Review by Terry Gaisin
The late comedian W.C. Fields avowed that actors should never perform with kids or pets. Rationale – being upstaged. WEST’s quartet of males involved with Norm Foster’s “THE FOURSOME” had an opening night audience totally distracted by a spider weaving a large web -stage-right. This non-ACTRA performer, a large anthropoid arachnid happened to be weaving its web against a black backdrop and under a non-white Kleiglight – perfect illumination!
The play, once interest returned, is about a golf game as part of a fifteen year college reunion, and like an onion, the strips are peeled away revealing the duffer; the con artist; reticent member and the sensitive one.
There’s humor in both characterizations and dialogue, plus stereotypical personas easily recognizable in director Yo Mustafa‘s direction of his individual players. The pivotal character is Rick and Jeff Morrison epitomizes the Florida salesman-type usually pushing swampland. In this case he sells boats. My muse, having worked for an American firm of ex ‘Tin Men’-type operators made me familiar with the shady side and con that is ubiquitous with the genus. Morrison even portrays the stance and body language utilized.
Paul Wilson gives a credible reading of ‘Ted’, the computer non-geek, who is reserved and somewhat self-effacing, with a charming slight British accent (like HRH; no final “R”s – fatha; weatha, riva etc. ) that seems to be the new pop style of U.S. Radio & TV talking heads. His empathy towards his old schoolmates shows no patronizing or condescension towards any of his old friends. Remarried to a wife twenty- years his junior, his manner of ignoring the jibs about this arrangement rings natural as does his involvement with a new religion at her request.
Cameron, an agent for TV commercials is played by Amin Rahmani and he is the most sympathetic of the quartet. There are hints about his financial security but are subtle enough as to not be a spoiler.
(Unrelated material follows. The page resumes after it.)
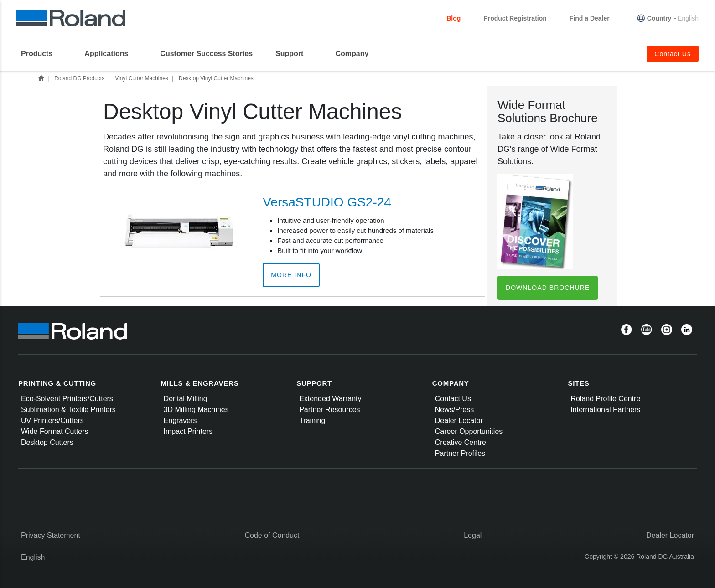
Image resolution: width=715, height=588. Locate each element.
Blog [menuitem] (453, 18)
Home (41, 78)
The duffer and hardware store manager is WEST’s stalwart Chris Reid. His ‘Donny’ persona will reverberate with every golfer in the audience, to a point where his post-driver expression will elicit the usual ‘Ah Shit’ after every hook or slice. His innate sense of timing takes the edge off even the most biting of his dialogue zingers.
Obviously, Mustafa has enough confidence in his players’ talents as to allow them personal leeway in their individual portrayals. His showcasing of the competitiveness; family situations; lives of the protagonists, and LIFE itself, makes the play more than just a brief comedic performance. The plot’s approximate 6,000yds (or 5486.6 metres) are visually elicited by having the golfers go around and behind a curtain, then back to a green rug, centre-stage. Very effective; thus the play’s progress is consistent and uninterrupted. Two benches and the requisite golf bags are the only props so focus remains uninhibited on the thespians.
Neither my muse nor I have ever attended a school reunion. But THE FOURSOME gives quick insight into what a decade of separation must do to a close unit that re-connects. Fortunately, we’ve both maintained a close contact with those people who were our friends six decades back! The Foursome are at the Oakville Centre (rather than Glen Abbey) until Oct. 21st.